Atroz es el recuerdo de aquella tarde de invierno, guardada en el viento y los registros del tiempo, en que una bella damisela de ojos brillantes caminaba disuelta en el sonar del violín y las notas de la novena sinfonía de Beethoven que inundaba sus oídos de exquisitos sonidos capaces de abstraer a cualquiera de la realidad inmediata y evocar memorias hermosas, así como fatídicas.
La primera vez que había experimentado el salto expreso de su corazón, suscitado por la emoción tácita nacida del choque de su mirada contra la de un joven flaco y de simpatía nata, con quien más tarde terminaría compartiendo los más íntimos pensamientos que merodeaban sus adentros, sin tabúes o miedos. Y ella, como astuta alma entendería, que sentada a su lado en el cofre de esa vieja chatarra llamada auto, entre risotadas, canciones y golosinas la vida se simplificaría a su más sencilla expresión.

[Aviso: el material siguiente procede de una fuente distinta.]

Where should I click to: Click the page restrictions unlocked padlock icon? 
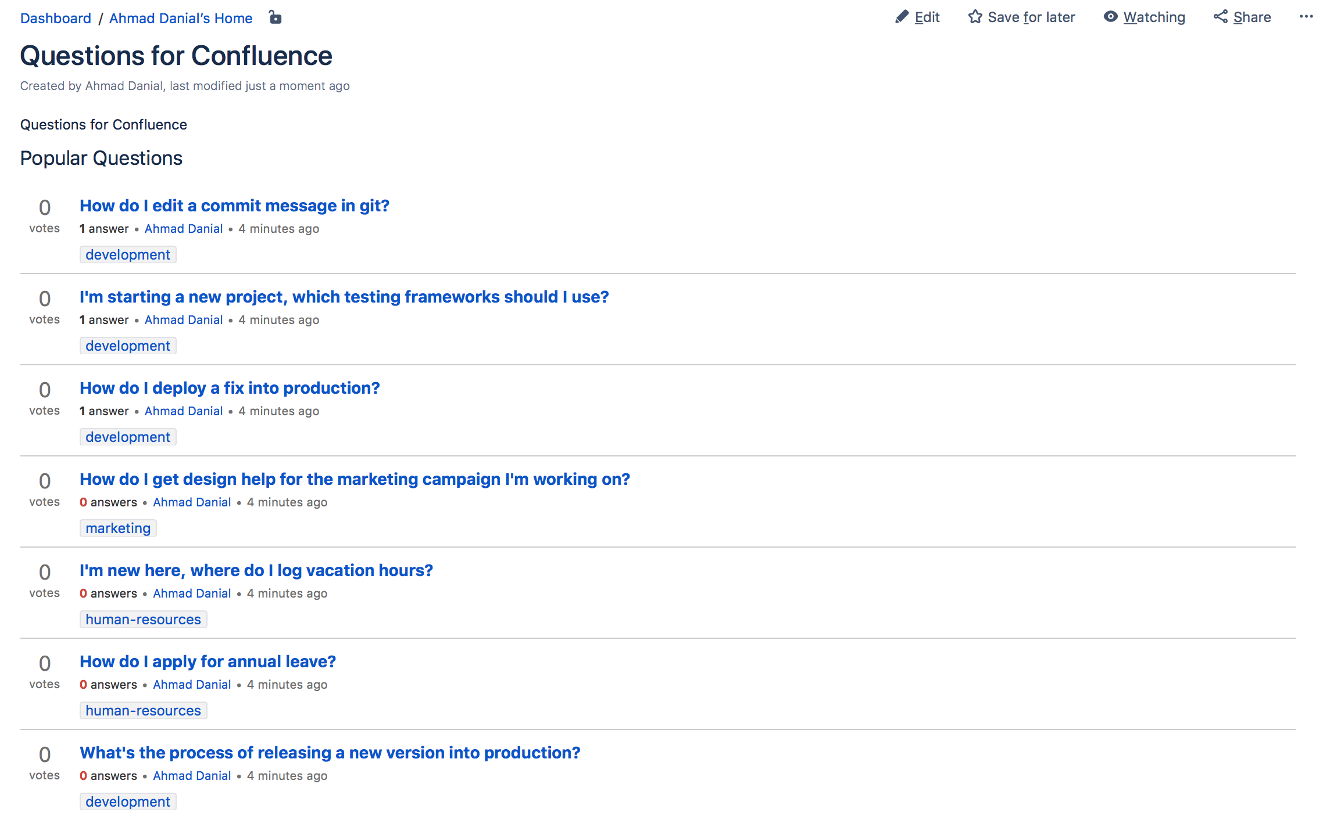[x=276, y=18]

Pasando días, semanas e incluso meses sin perderse la magia, en los que se acumulaban poemas escritos sobre papel con tinta o bien sobre piel con caricias.

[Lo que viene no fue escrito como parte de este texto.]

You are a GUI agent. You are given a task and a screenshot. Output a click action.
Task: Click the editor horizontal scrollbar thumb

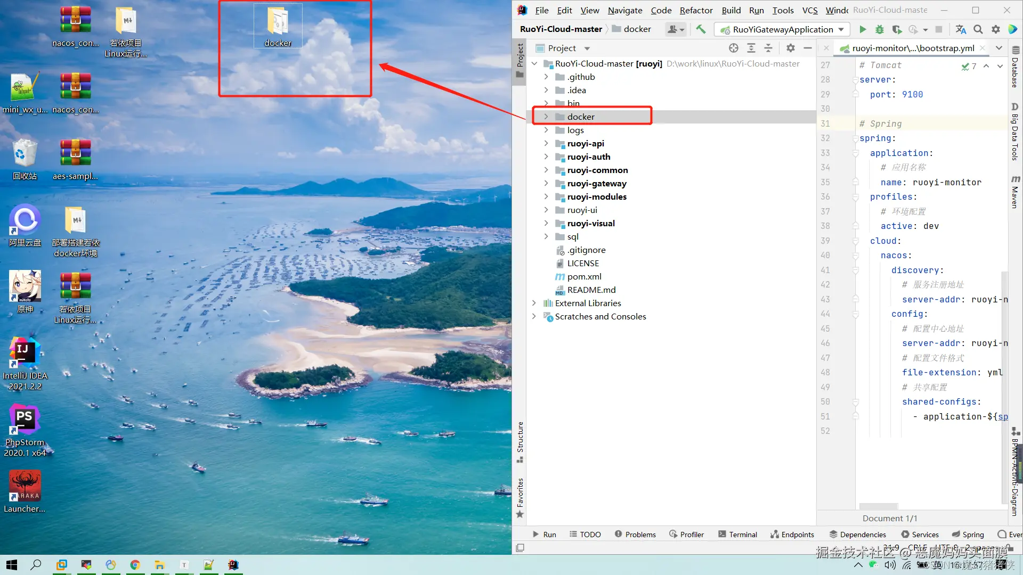tap(878, 506)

El día de su infancia en que su torpe andar la hizo tropezar derramando su postre de avena sobre sí, causando inmediatas carcajadas burlonas de los insípidos compañeros de clase que la rodeaban, quienes vociferaban la nueva lista de motes designados a la sonrojada niña de anteojos, que, en el paroxismo de su aflicción, rompió en llanto, cubriendo sus ojos sin entender el cese repentino del barullo hasta reanudar su vista y observar a la que se convertiría en su cómplice de vida arrojar comida a uno de los guasones, dando inicio a una guerra jocosa siendo el instante transformado a júbilo.
Pero la interminable serie de recuerdos proyectados cual cinta de viejo cine ante los ojos de la muchacha eran en realidad, el efecto producido no por la sinfonía en sus oídos, sino, por el impacto del accidente de un autobús con malos frenos, contra el cuerpo de la distraída joven que ahora yacía inerte en el suelo, muerta.